None of this is to imply that the Greens are a real left wing party. There is no organised working class presence in the party. It has many left wing people in it. But it is not a left wing party, and that contradiction is being played out now both in terms of internal tensions and the parliamentary focus of the party at the expense of mobilising its members in campaigns around refugees, same sex marriage, Aborigines and Torres Strait Islanders and climate change, to name a few.
Imagine if the Greens joined with unions in a real campaign against the Fair Work Act, Labor’s WorkChoices, or the ABCC. The leadership of both groups however won’t mobilise their members in a way that challenges Labor. Maybe they fear their members more than they fear their enemies.

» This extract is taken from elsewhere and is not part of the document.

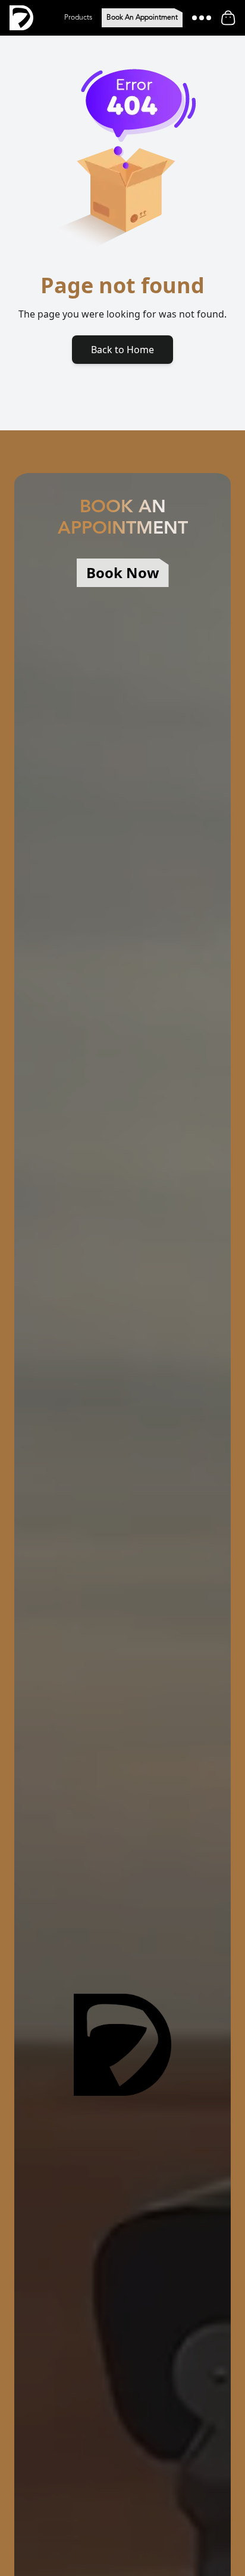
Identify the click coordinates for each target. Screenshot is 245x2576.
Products (78, 17)
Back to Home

The membership of the Greens is mainly middle class, not working class. And their embrace of neoliberalism in the form of the ineffective carbon tax (the irrelevant discourse Andrew Glikson talks about) makes them something to be wary of in the eyes of many workers.
The Greens have benefited from the exposure of Labor in power as just another party of neoliberalism and the 1%.
But they are not left wing in any real sense. They have some left wing and progressive policies, but they believe strongly in the market and the profit motive.
When in power or coalition across the globe and in places like Tasmania they have sold out time and time again.
In Ireland for example they were at the centre of imposing austerity and lost all their seats. The United Left Alliance (including a member of the Irish Socialist Workers’ Party) won five seats by opposing austerity.
In Germany their then foreign minister, Joschka Fischer, supported the invasion of Afghanistan, and had doubts about the opposition of their Social Democrat partners in Government to the US invasion of Iraq in 2003.
This is not because they have bad people in them but because of the nature of their party – a party that accepts the basic precepts of capitalism and so governs in that context and with that in mind.
Even their track record in alliance with the Gillard Labor Government isn’t that great either. Apart from a pathetic neoliberal anti-worker carbon tax, what have they really achieved?
The myth and hope of reformism lives on and the Greens benefit from that. But that doesn’t make them a working class party.
The task is to build that party; to build a revolutionary socialist working class party that challenges not just aspects of neoliberalism but the system that produces neoliberlaism and inequity, that produces war and poverty.
When that happens then Howes can talk about extremism – the extremism of the pro-capitalist parties compared to the sensible and human centred policies of the revolutionary socialist party of the working class which mobilises and is mobilised by the working class.
For only through the spread of democracy into all aspects of society and the organisation of production to satisfy human need can humanity now progress.